Search code examples
rraster

Image classification (raster stack) with random forest (package ranger)


I'm fitting a random forest using the R package ranger to classify a raster image. The prediction function produces an error and hereafter I provide a reproducible example.

library(raster)
library(nnet)
library(ranger)
data(iris)

# put iris data into raster
r<-list()
for(i in 1:4){
  r[[i]]<-raster(nrows=10, ncols=15)
  r[[i]][]<-iris[,i]
}
r<-stack(r)
names(r)<-names(iris)[1:4]

# multinom (an example that works)
nn.model <- multinom(Species ~ ., data=iris, trace=F)
nn.pred<-predict(r,nn.model)

# ranger (doesn't work)
ranger.model<-ranger(Species ~ ., data=iris)   
ranger.pred<-predict(r,ranger.model)

The error given is

Error in v[cells, ] <- predv : incorrect number of subscripts on matrix

although the error with my real data is

Error in p[-naind, ] <- predv : number of items to replace is not a multiple of replacement length

The only thing that crosses my mind is that the ranger.prediction object includes several elements other than the predictions of interest. Anyway, how ranger could be used to predict on a raster stack?


Solution

  • Edit, 2021-07-15

    There was a question about using clusterR, and I have found a more straightforward approach that what I first suggested. The new code does the same thing as the original, but in a simpler way and with an option for parallel processing:

    # First train the ranger model
    
    ranger.model <- ranger(Species ~ .
                           , data = iris
                           , probability = TRUE  # This argument is needed for se
                           , keep.inbag = TRUE   # So is this one
                           )
    
    
    # Create prediction function for clusterR
    
    f_se <- function(model, ...) predict(model, ...)$se
    
    
    # Predict se using clusterR
      
    beginCluster(2)
    
    map_se <- clusterR(r
                       , predict
                       , args = list(ranger.model
                                     , type = 'se'  # Remember to include this argument
                                     , fun = f_se
                                     )
                       )
    
    endCluster()

COLLECTED DATA:
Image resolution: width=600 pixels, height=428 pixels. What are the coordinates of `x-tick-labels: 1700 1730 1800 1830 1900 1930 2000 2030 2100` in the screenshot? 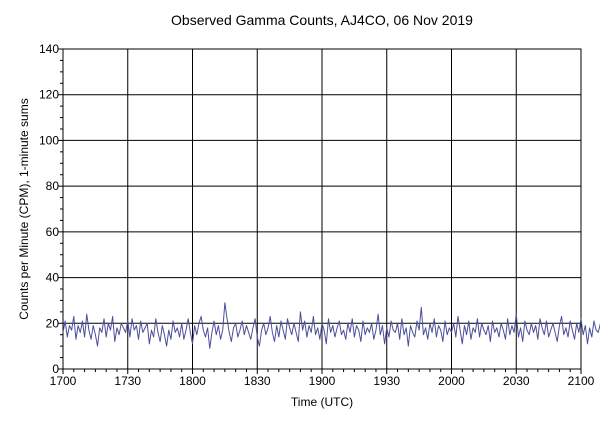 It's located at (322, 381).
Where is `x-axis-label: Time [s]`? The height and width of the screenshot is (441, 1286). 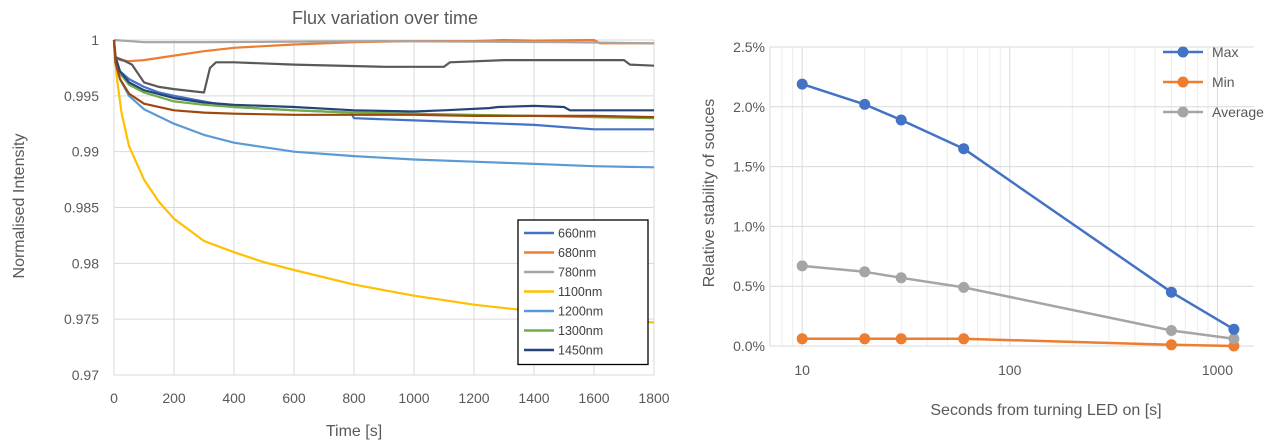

WHAT YOU HAVE TO DO:
Answer these questions about the thread on random forest raster prediction:
1. Which model function in the question does the poster say works for predicting on the raster stack?
2. What error does the poster get with their real data?
3. In the solution, which two arguments are set to TRUE when the ranger model is trained?

SOLUTION BELOW:
1. multinom
2. Error in p[-naind, ] <- predv : number of items to replace is not a multiple of replacement length
3. probability and keep.inbag